PROTECTING YOUR HOME AGAINST TERMITES
By Mike Potter, Extension Entomologist
- Homeowners can reduce the risk of termite
attack by following these suggestions.
- Eliminate wood contact with the ground.
Many termite infestations result from structural wood being in direct
contact with the soil. Earth-to-wood contact provides termites with
simultaneous access to food, moisture, and shelter, as well as direct,
hidden entry into the structure. Wood siding, porch steps, latticework, door
or window frames, posts and similar wood elements should be at least six
inches above ground level. Eliminating wood-to-soil contact may require
regrading or pulling soil or mulch back from the foundation, cutting the
bottom off of wood latticework, or supporting steps or posts on a concrete
base. Posts or stairs that are embedded in concrete are also vulnerable to
termites since they usually extend all the way through the concrete to the
soil. Contrary to popular belief, wood which has been pressure treated is
not immune to termite attack; termites will enter pressure-treated wood
through cut ends and cracks, and will also build tunnels over the surface.
- Don't allow moisture to accumulate near the
foundation. Termites are attracted to
moisture and are more likely to enter a structure if the soil next to the
foundation is consistently moist.

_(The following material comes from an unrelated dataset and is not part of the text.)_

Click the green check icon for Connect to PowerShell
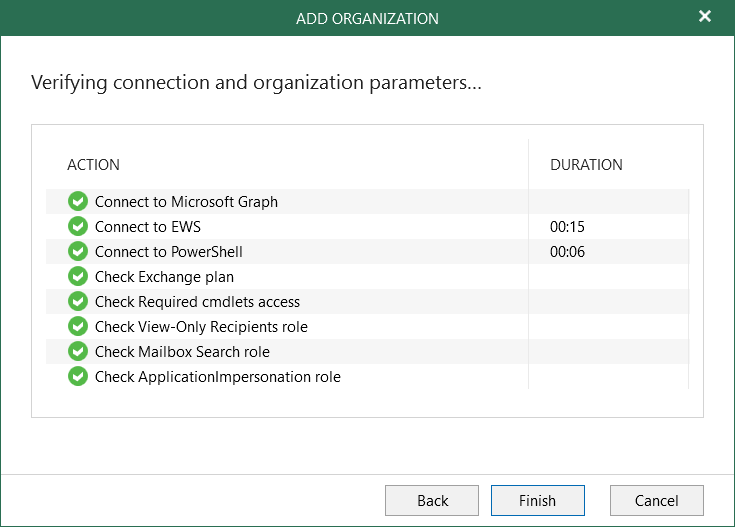Image resolution: width=735 pixels, height=527 pixels. pos(78,252)
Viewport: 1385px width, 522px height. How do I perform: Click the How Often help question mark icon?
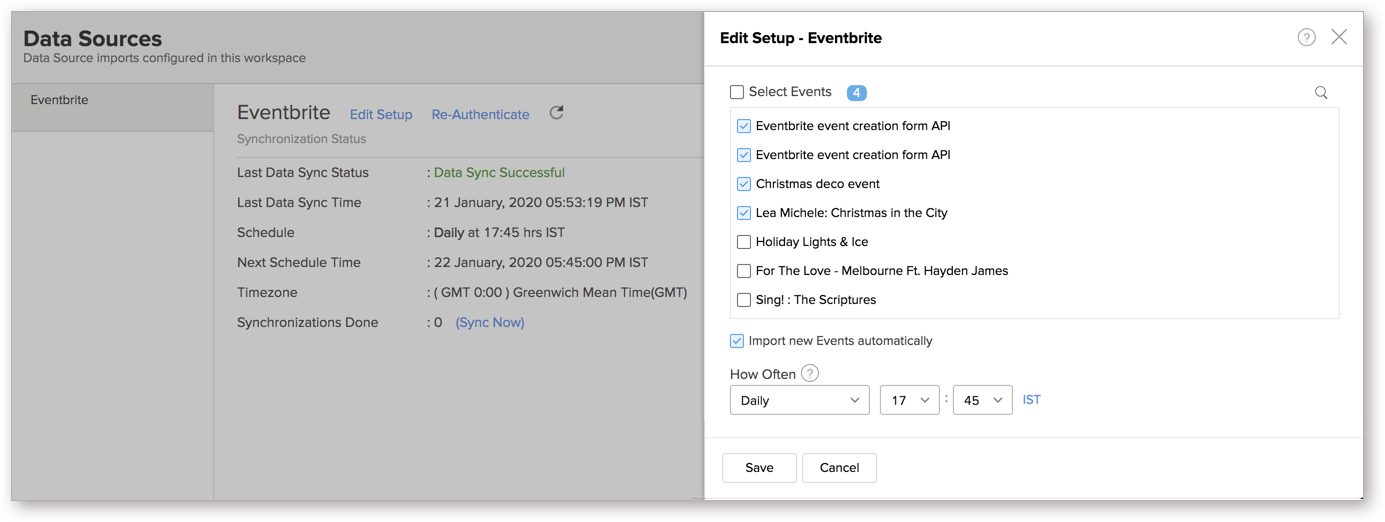(810, 373)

Water should be diverted away from the
foundation with properly functioning gutters, downspouts and splashblocks.
Leaking faucets, water pipes and air conditioning units should be repaired,
and the ground next to the foundation should be sloped (graded) so that
surface water drains away from the building. Homes with poor drainage may
need to have tiles or drains installed. Lawn sprinklers and irrigation
systems should be adjusted to minimize water puddling near the foundation.

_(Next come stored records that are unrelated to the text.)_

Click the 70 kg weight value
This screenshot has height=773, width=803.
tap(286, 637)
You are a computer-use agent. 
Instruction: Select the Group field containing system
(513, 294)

- Reduce humidity in crawl spaces
by providing adequate ventilation. Most building codes
call for 1 square foot of vent opening per 150 square feet of crawlspace
area. For crawlspaces equipped with a polyethylene vapor barrier, the total
vent area often can be reduced to 1 square foot per 300 to 500 square feet
of crawlspace area. One vent should be within 3 feet of each exterior corner
of the building. Shrubs, vines and other vegetation should not be allowed to
grow over the vents since this will inhibit cross-ventilation. Moisture in
crawl spaces can further be reduced by installing 4-6 ml polyethylene
sheeting over about 75 percent of the soil surface.
- Never store firewood, lumber or other wood
debris against the foundation or inside the crawl space.
These materials attract termites and provide a source of food. When stacked
against the foundation they offer a hidden path of entry into the structure
and allow termites to bypass any termiticide soil barrier which is present.
Vines, trellises, and other dense plant material touching the house should
also be avoided. Dead stumps and tree roots around and beneath the building
should be removed (where practical), along with old form boards and grade
stakes left in place after the building was constructed.
- Use decorative wood chips and mulch sparingly,
especially if you have other conditions conducive to termite problems. Any
cellulose-containing materials, including mulch, can attract termites.
Termites are especially drawn by the moisture-holding properties of the
mulch. Where mulch is used, it should never be allowed to contact wood
siding or framing of doors or windows. Crushed stone or pea gravel, though
often considered less cosmetically appealing, is less attractive to
termites. These materials also will reduce problems with other pests such as
millipedes, pillbugs,earwigs and crickets.
- Consider having the structure treated
by a professional pest control firm. Although the measures outlined above
will help make the house less attractive to termites, the best way to
prevent infestation is to treat the soil around and beneath the building
with a termiticide. Buildings have many natural openings through which
termites can enter -- most of which are hidden. Soil treatment makes the
ground around the foundation repellent and/or toxic to termites so that they
will not penetrate through the treated layer. Termite-specific baits have
also been developed recently, with the intent of eliminating termite
foraging in the vicinity of the structure.
- Preventively treating a home for termites is a
reasonable investment, especially if the
structure has had no prior history of treatment. If the building was
previously treated by a pest control firm, it's a good idea to maintain the
warranty by paying the annual renewal fee. Should termites reinfest the
building (which can happen even if the initial treatment was performed
correctly), the company will return and retreat the affected area at no
Whether or not a person chooses to have their home
treated, they should know the signs of termite infestation:
pencil-thin mud tubes
extending over the inside and outside surfaces of foundation walls, piers,
sills, joists, etc.
- the presence of
winged (swarmer) termites,
or their shed wings
on window sills and along the edges of floors.
- damaged wood
hollowed out along the grain and lined with bits of mud or soil.
Detecting hidden termite
infestation requires a trained specialist eye.
ALWAYS READ AND FOLLOW LABEL
DIRECTIONS FOR SAFE USE OF ANY PESTICIDE!